--- TEXT SECTION Enclosed Below ---
Nox4 Mediates Diastolic Function in a Genetic Model of Pitx2 Haploinsufficiency
Nox4 Mediates Diastolic Function in a Genetic Model of Pitx2 Haploinsufficiency
Gardner, S.; Fatima, A.; Abusharkh, F.; Kobeck, E.; Basu, C.; Miller, F. J.; Agrawal, V.
AbstractHeart failure with preserved ejection fraction (HFpEF) commonly coexists with atrial fibrillation (AF), but shared mechanisms remain unclear. In this study, we hypothesized that Pitx2, a transcription factor located near the strongest genetic locus associated with AF in humans, increases susceptibility to HFpEF-like remodeling. We also sought to understand pathways that might be central to this increased risk. Male and female Pitx2+/- mice and wild-type littermates received 3-week subcutaneous osmotic pump infusion of saline or angiotensin II (Ang II; 500 ng/kg/min). Cardiac structure and function were assessed by echocardiography and catheterization, and functional capacity by exercise treadmill. RNA transcriptomic profiling was performed to identify candidate pathways. In a separate cohort, Ang II-treated mice were randomized to oral GKT136901 (30 mg/kg/day) or vehicle during infusion. After Ang II infusion, Pitx2+/- mice developed exaggerated HFpEF-like changes, including greater left ventricular hypertrophy, left atrial enlargement, diastolic dysfunction, elevated left ventricular end-diastolic pressure, and reduced treadmill performance. RNA-seq showed enrichment of metabolic and stress-response pathways with selective upregulation of Nox4, confirmed by RT-qPCR. GKT136901 attenuated structural remodeling, diastolic dysfunction indices, elevated filling pressures, and cardiomyocyte hypertrophy, but did not improve endurance. These findings implicate redox signaling, including Nox4, in AF genetic susceptibility-HFpEF interactions.
--- End of Enclosed TEXT SECTION ---
--- GIVEN DATA Enclosed Below ---
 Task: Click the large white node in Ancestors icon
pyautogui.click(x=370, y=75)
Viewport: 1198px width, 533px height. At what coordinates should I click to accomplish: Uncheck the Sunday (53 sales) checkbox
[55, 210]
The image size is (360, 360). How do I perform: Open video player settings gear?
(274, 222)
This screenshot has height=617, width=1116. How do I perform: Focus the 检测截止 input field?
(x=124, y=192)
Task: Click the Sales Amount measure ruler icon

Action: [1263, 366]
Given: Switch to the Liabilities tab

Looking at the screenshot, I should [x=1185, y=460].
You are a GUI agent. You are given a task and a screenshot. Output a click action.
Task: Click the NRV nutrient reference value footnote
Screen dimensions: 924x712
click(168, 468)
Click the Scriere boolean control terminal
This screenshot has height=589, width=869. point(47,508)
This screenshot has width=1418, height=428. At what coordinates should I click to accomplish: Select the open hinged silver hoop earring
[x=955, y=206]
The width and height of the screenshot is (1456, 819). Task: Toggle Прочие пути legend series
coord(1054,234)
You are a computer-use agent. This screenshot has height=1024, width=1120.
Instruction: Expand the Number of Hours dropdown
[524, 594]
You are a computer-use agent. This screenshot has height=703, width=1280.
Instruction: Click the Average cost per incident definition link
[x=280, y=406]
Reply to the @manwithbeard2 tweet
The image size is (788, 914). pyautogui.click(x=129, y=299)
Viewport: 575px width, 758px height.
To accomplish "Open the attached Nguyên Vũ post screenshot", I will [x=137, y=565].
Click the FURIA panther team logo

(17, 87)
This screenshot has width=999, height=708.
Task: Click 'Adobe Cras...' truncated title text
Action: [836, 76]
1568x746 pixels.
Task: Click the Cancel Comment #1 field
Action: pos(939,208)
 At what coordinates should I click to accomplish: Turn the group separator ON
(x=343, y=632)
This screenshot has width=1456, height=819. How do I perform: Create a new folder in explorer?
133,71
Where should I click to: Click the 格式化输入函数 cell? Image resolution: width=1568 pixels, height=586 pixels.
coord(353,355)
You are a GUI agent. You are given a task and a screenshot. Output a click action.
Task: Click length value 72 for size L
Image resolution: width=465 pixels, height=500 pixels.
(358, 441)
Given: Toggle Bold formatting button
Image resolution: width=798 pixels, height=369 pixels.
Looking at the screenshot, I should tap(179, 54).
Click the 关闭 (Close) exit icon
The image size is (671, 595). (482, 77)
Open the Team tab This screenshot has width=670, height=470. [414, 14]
--- End of Enclosed GIVEN DATA ---
Write out, word for word, the full text above on Nox4 and diastolic function in Pitx2 haploinsufficiency.

Nox4 Mediates Diastolic Function in a Genetic Model of Pitx2 Haploinsufficiency
Nox4 Mediates Diastolic Function in a Genetic Model of Pitx2 Haploinsufficiency
Gardner, S.; Fatima, A.; Abusharkh, F.; Kobeck, E.; Basu, C.; Miller, F. J.; Agrawal, V.
AbstractHeart failure with preserved ejection fraction (HFpEF) commonly coexists with atrial fibrillation (AF), but shared mechanisms remain unclear. In this study, we hypothesized that Pitx2, a transcription factor located near the strongest genetic locus associated with AF in humans, increases susceptibility to HFpEF-like remodeling. We also sought to understand pathways that might be central to this increased risk. Male and female Pitx2+/- mice and wild-type littermates received 3-week subcutaneous osmotic pump infusion of saline or angiotensin II (Ang II; 500 ng/kg/min). Cardiac structure and function were assessed by echocardiography and catheterization, and functional capacity by exercise treadmill. RNA transcriptomic profiling was performed to identify candidate pathways. In a separate cohort, Ang II-treated mice were randomized to oral GKT136901 (30 mg/kg/day) or vehicle during infusion. After Ang II infusion, Pitx2+/- mice developed exaggerated HFpEF-like changes, including greater left ventricular hypertrophy, left atrial enlargement, diastolic dysfunction, elevated left ventricular end-diastolic pressure, and reduced treadmill performance. RNA-seq showed enrichment of metabolic and stress-response pathways with selective upregulation of Nox4, confirmed by RT-qPCR. GKT136901 attenuated structural remodeling, diastolic dysfunction indices, elevated filling pressures, and cardiomyocyte hypertrophy, but did not improve endurance. These findings implicate redox signaling, including Nox4, in AF genetic susceptibility-HFpEF interactions.